Nos paysans


Les agriculteurs poursuivent leur mobilisation en bloquant routes et autoroutes en particulier en Tarn et Garonne, devenu l’épicentre de la contestation.

Ils ont le sentiment de s’être fait balader par le préfet et le gouvernement. A l’issue d’une première journée de mobilisation, on leur avait promis la révision de cette fameuse carte des zones défavorisées, celle qui donne droit à une ICHN, Indemnité compensatoire de handicaps naturels. Mais vendredi dernier, retour à la case départ. Le ministère campe sur ses positions premières qui conduisent à une réduction considérable des périmètres.

349 éleveurs tarn-et-garonnais resteraient éligibles à la fameuse ICHN. Ils étaient 675 dans la configuration initiale. L’enveloppe financière prévue passerait ainsi de 5,32 millions d’euros à 3,4 millions d’euros. Au niveau des communes, on passerait, si la carte est maintenue en l’état, de 183 communes concernées à 83. Le Tarn-et-Garonne perdrait donc beaucoup dans cette nouvelle donne. Et avec lui l’Occitanie qui en fait curieusement les frais .

Du coup, les agriculteurs promettent de nouvelles actions, dans le Lot et Garonne et à Toulouse. Le gouvernement ferait bien de vite les entendre et de répondre à une revendication qui est légitime et dont on voit bien qu’elle ne coûte pas très cher. Le maintien d’une agriculture paysanne, d’une agriculture familiale, la survie de territoires entiers est à ce prix.

Les Etats généraux de l’alimentation ont permis de poser la question des prix à la production. Le chantier est ouvert. Et c’est formidable ! Il serait dommage que ces perspectives encourageantes soient oblitérées, chez nous tout au moins, par l’affaire des ICHN. le gouvernement doit rouvrir sans délai les négociations.

N.B. Dans une délibération votée à l’unanimité le Conseil municipal de Moissac, s’était prononcé l’automne dernier  pour le maintien des aides à tous les agriculteurs concernés.

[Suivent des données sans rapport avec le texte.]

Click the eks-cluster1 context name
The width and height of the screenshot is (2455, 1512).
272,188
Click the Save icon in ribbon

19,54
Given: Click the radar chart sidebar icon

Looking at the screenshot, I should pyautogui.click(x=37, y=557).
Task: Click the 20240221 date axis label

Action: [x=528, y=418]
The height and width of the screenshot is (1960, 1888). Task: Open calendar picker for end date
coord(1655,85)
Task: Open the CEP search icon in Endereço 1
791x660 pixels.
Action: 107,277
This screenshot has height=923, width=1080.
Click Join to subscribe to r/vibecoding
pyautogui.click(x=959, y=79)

Une réflexion sur “Nos paysans

  1. Merci Gérard, et merci à tous ceux qui soutiennent la cause paysanne.
    Beaucoup d’élevages et d’éleveurs sont en grand danger si la suppression des aide ICHN se confirme pour certains. Cette aide n’est pas négligeable, Elle part de 6000 à 12 000 € pour certaines exploitations. Elle est chaque année dans les prévisions budgétaire des exploitations et les investissements sont souvent prévu en fonction de cette aide.
    La supprimer réside à réduire les moyens de paiement des investissement ou achats prévu l’année précédente en fonction de cette rentrée d’argent. Ce qui va rendre encore plus difficile les relations exploitants /banquier.
    Les agriculteurs ne sont pas des nantis, et ceux qui le pensent que parce qu’ils ont des gros tracteurs et du gros matériel, devraient comprendre qu’aujourd’hui il faut du matériel performant pour travailler vite parce qu’il faut toujours plus produire pour payer des charges énormes, mais que ce matériel est a crédit, quand il est fini de payer, il faut le changer parce trop couteux en réparation en moyenne tous les 7 ans pour un tracteur, donc préférable de repartie avec du neuf à crédit (pas moyen de faire autrement. Même s’il l’agriculteur s’en sert le matériel appartient aux banque et chaque année il faut le payer (prix d’un tracteur de 85 à 95 chx environ 71 000 € HT. L’aide ICHN sert bien souvent à payer l’annuité du tracteur.